In Subramaniyam et al.’s study, the patients with de novo DH B-LBL were adults with a median age of 59 years. They had complex chromosomal abnormalities, in addition to the BCL2 and MYC translocations. The reported median overall survival was 1.5 months (range, <1–11 months) (4). Kelemen et al. also found the prognosis of B-LBL with a combined IGH/BCL2 and MYC translocation was poor, with a median survival of five months after the initial diagnosis (range, 3–27 months) (7). The present case was alive at the last follow-up (2020.4.10, six months after the diagnosis).
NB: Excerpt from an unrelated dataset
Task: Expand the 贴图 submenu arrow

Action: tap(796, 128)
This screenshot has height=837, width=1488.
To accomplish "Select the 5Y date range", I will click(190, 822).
As to those TdT-positive neoplasms derived from a minority of follicular lymphomas (FL) and characterized by blastoid morphology, the current recommendation in the WHO-2016 scheme is to classify them as B-LBL transformed from follicular lymphoma, which is exceedingly rare as well, with fewer than 10 reported cases. Interestingly, most of these cases were featured with MYC rearrangement in addition to IGH/BCL2 fusion (2,6,8-13). Lymphoblastic transformation of FL is thus proposed to have occurred due to a gain of MYC rearrangement at an early stage of FL lymphomagenesis [immature B-precursor carrying t (14;18)(q32;q21) in the bone marrow], and then the expression of TdT has been interpreted as either a “dedifferentiation” to a lymphoblastic (pre-B-cell) stage of B-cell development or as a re-expression of TdT in B cells due to accumulated somatic hypermutations, a hallmark of germinal center B cells (1,8-10,12,14,15).

Although TdT is critical in discriminating between TdT-positive LBL and TdT-negative aggressive B cell lymphomas, exceptional cases of either double-hit or triple-hit high grade B cell lymphoma with an aberrant expression of TdT have been reported, which could be quite a diagnostic pitfall. Morphology, immunophenotype and key genetic profiles may facilitate the differential diagnoses (8,16,17).

DH B-LBL should also be distinguished from entities like blastic plasmacytoid dendritic cell neoplasm (BPDCN), blastoid variant of mantle cell lymphoma (MCL), and myeloid neoplasm (3,18,19). Among them, the reported BPDCNs have occurred mainly in elderly with a slight male predominance. The disease tends to involve multiple sites, most commonly the skin, followed by bone marrow and peripheral blood and lymph node. BPDCN is characterized by a diffuse, monomorphous infiltrate of medium-sized blast cells reminiscent of lymphoblasts or myeloblasts. The tumor cells express CD4, CD56, CD43, CD123 and lack expression of TdT, which distinct from LBL (3). Specific chromosomal aberrations are lacking, but complex karyotypes are common. Moreover, gene expression analysis of BPDCN reveals a unique signature, distinguished from those of myeloid and lymphoid acute leukemia (20).

As illustrated in the present case, strong expression of CD99 and TdT with lack of expression of CD20 in neoplastic cells has been used as features to support immaturity. Being positive for PAX5 and CD79a demonstrated B-cell differentiation. The age of the patient, the location of the lesion, and tumor cells being negative for CD123 and CD56 were not supportive of BPDCNs. MCL-associated markers (CyclinD1, SOX11) were negative, and MPO was not detected, excluding acute myeloid leukemia or B/myeloid acute leukemia, and blastoid variant of mantle cell lymphoma, respectively. Finally, a diagnosis of DH B-LBL was established based on the morphology, immunophenotype, and FISH analysis.

Of note, components of FL might be missed due to the limitations of biopsy. Theoretically, we cannot definitely rule out the possibility of lymphoblastic transformation of FL in this case. However, considering relatively low FDG uptake values and the patient denying oncologic history, there is insufficient evidence (either histologically or clinically) to support the setting of FL. De novo DH B-LBL was thus preferred.

At present, few guidelines regarding DH B-LBL are available in the literature or in the WHO scheme. The optimal clinical management of such patients has not been fully established attributed to the small number of reported cases. Multicenter data is warranted to better make clinical strategies on patients with DH B-LBL.